Overcoming the price barrier was the biggest breakthrough, but it wasn’t sufficient for electric vehicles to become, as Agassi
called it, the “Car 2.0” that would replace the transportation model introduced by Henry Ford almost a century ago. A five-minute
fill-up will last a gas car three hundred miles. How, Ghosn wondered, can an electric car compete with that?

Agassi’s solution was infrastructure: wire thousands of parking spots, build battery swap stations, and coordinate it all
over a new “smart grid.” In most cases, charging the car at home and the office would easily be enough to get you through
the day. On longer drives, you could pull into a swap station and be off with a fully charged battery in the time it takes
to fill a tank of gas. He’d recruited a former Israeli army general—a man skilled at managing complex military logistics—to
become the company’s local Israeli
CEO
and lead the planning for the grid and the national network of charging/parking spots.

The key to the model would be that consumers would own their cars, but Agassi’s start-up, called Better Place, would own the
batteries. “Here’s how it works,” he later explained. “Think cell phones. You go to a cell provider. If you want, you can
pay full price for a phone and make no commitment. But most people commit for two or three years and get a subsidized or free
phone. They end up paying for the phone as they pay for their minutes of air time.”

### WHAT THE TASK REQUIRES
Resume the passage about Better Place's electric car plan, starting right after its final sentence.

### SUPPLIED ENTRIES

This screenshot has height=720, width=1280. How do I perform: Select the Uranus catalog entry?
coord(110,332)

--

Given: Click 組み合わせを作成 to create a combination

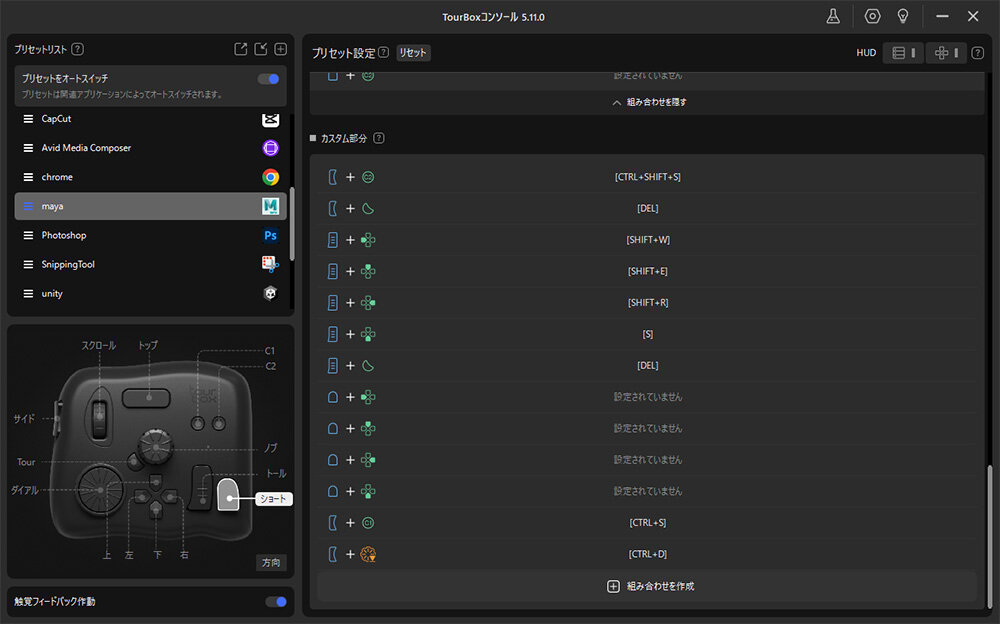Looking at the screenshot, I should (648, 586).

* * *

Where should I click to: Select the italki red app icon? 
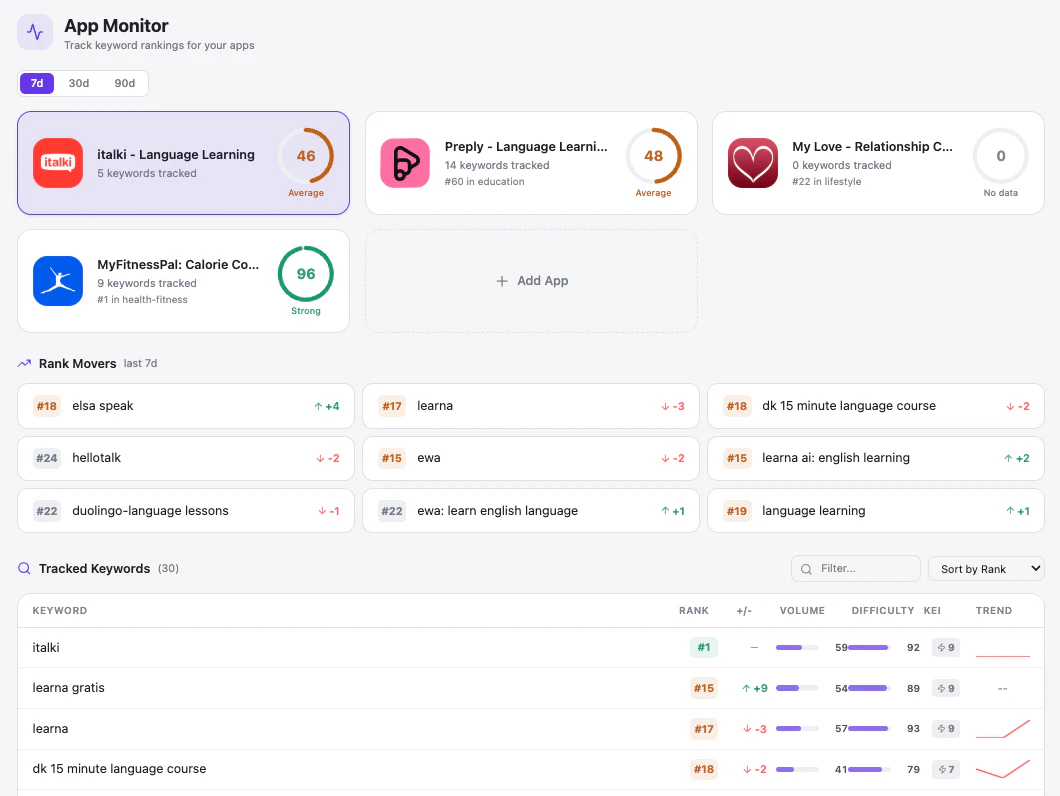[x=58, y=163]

### ANSWER TO THIS TASK
3

Electric vehicles, Agassi explained, could work the same way: Better Place would be like a cellular provider. You would walk
in to a car dealer, sign up for a plan based on miles instead of minutes, and get an electric car. But the buyer wouldn’t
own the car battery; Better Place would. So the company could spread the cost of the battery—and the car, too—over four or
more years. For the price consumers are used to paying each month for gas, they could pay for the battery and the electricity
needed to run it. “You get to go completely green for less than it costs to buy and run a gas car,” Agassi said.

Agassi picked up where Peres had left off on another question: Why start with Israel, of all places? The first reason was
size, he told Ghosn. Israel was the perfect “beta” country for electric cars. Not only was it small but, due to the hostility
of its neighbors, it was a sealed “transportation island.” Because Israelis could not drive beyond their national borders,
their driving distances were always within one of the world’s smallest national spaces. This limited the number of battery
swap stations Better Place would have to build in the early phase. By isolating Israel, Agassi told us with an impish smile,
Israel’s adversaries had actually created the perfect laboratory to test ideas.

Second, Israelis understand not only the financial and environmental costs of being dependent on oil but also the security
costs of pumping money into the coffers of less-than-savory regimes. Third, Israelis are natural early adopters—they were
recently number one in the world in time spent on the Internet and have a cell phone penetration of 125 percent, meaning lots
of people have more than one.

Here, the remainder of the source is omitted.